[WHAT YOU NEED TO DO]: The entries that follow need to be reproduced exactly, minus any images.

[DATA TO PROCESS]:
-------------------------
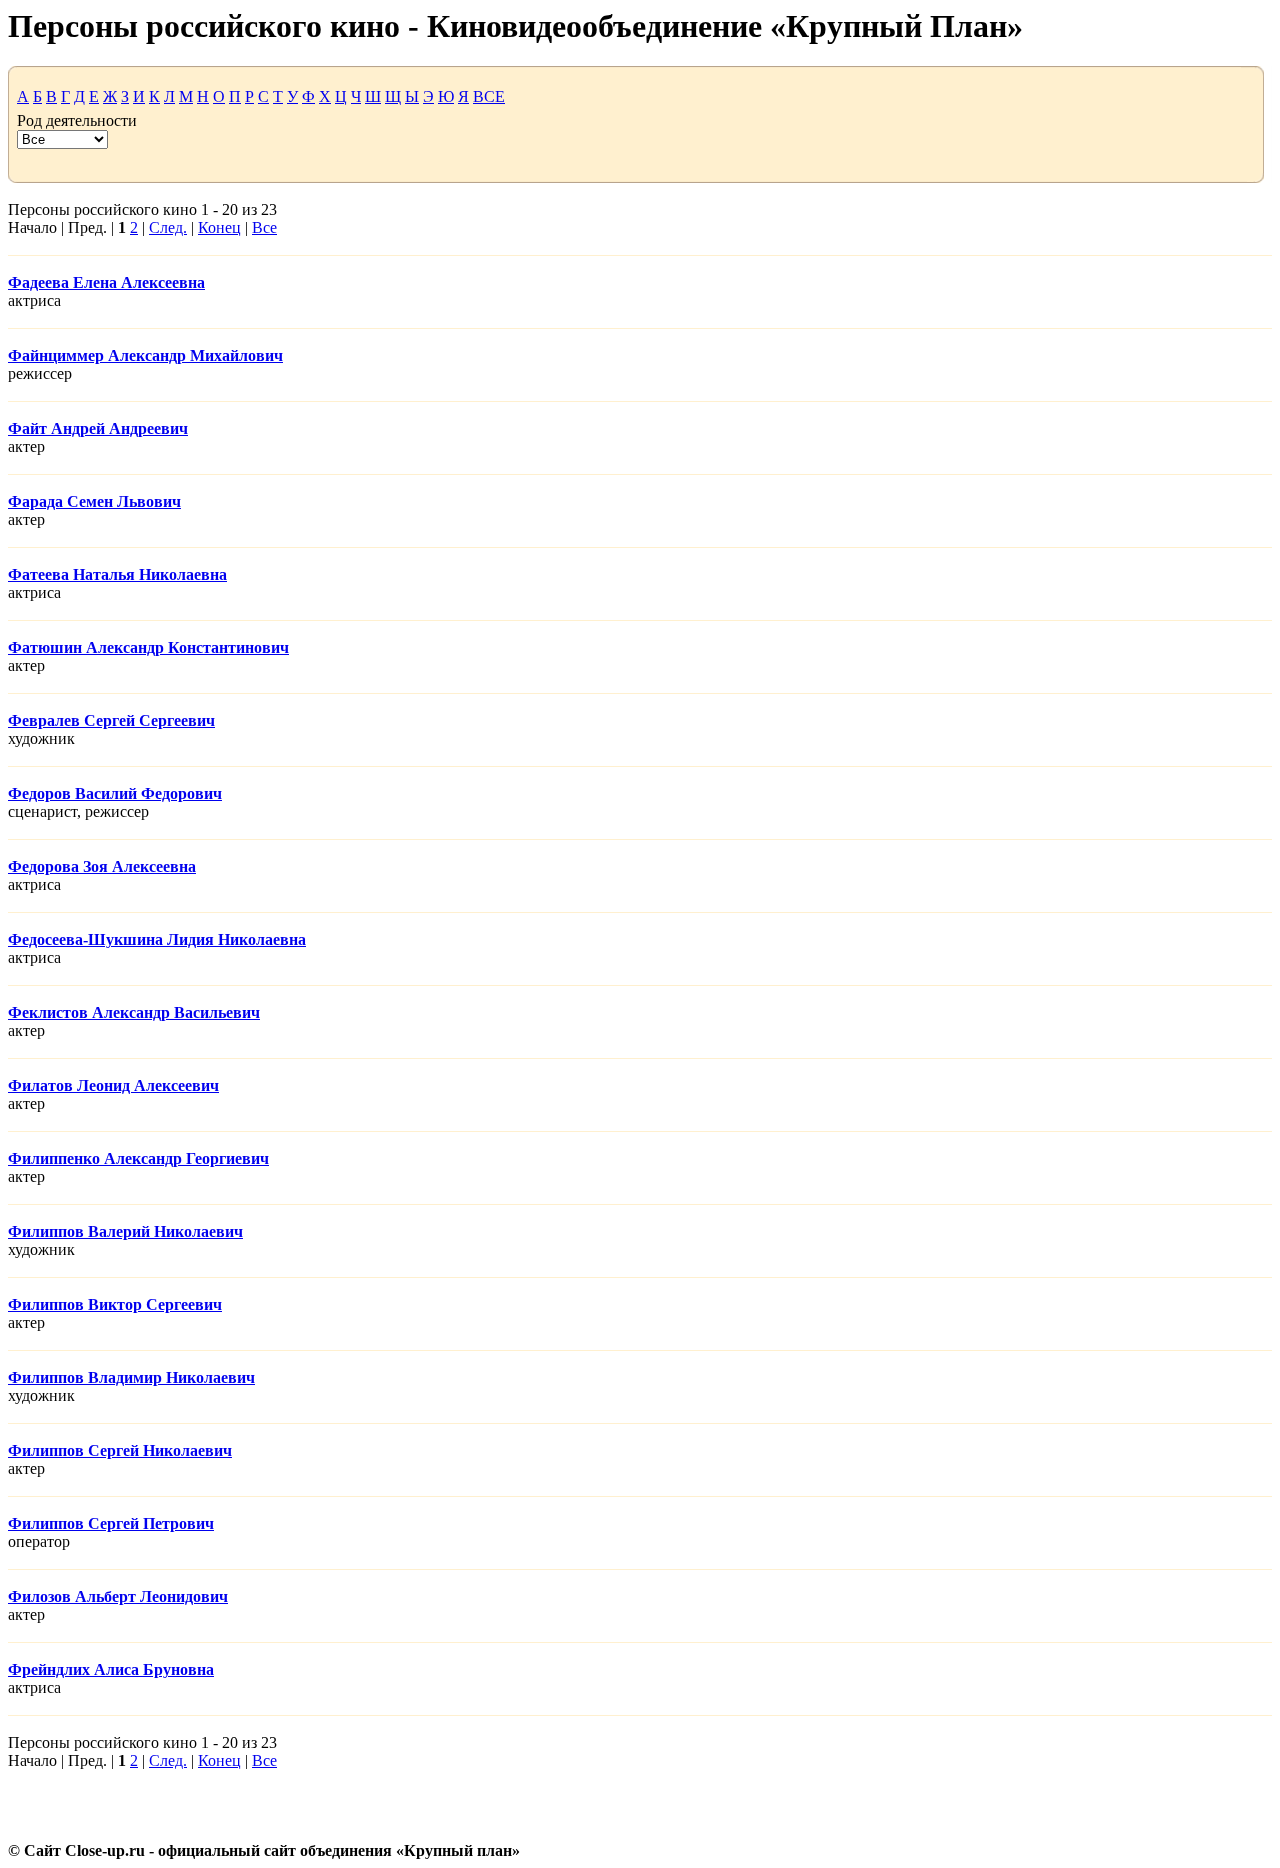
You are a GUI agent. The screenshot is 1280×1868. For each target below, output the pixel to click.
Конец (219, 227)
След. (168, 227)
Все (264, 227)
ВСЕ (489, 96)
-------------------------
[REPLY]:
You are a GUI agent. The screenshot is 1280×1868. For each target below, output the pixel to click.
Конец (219, 227)
След. (168, 227)
Все (264, 227)
ВСЕ (489, 96)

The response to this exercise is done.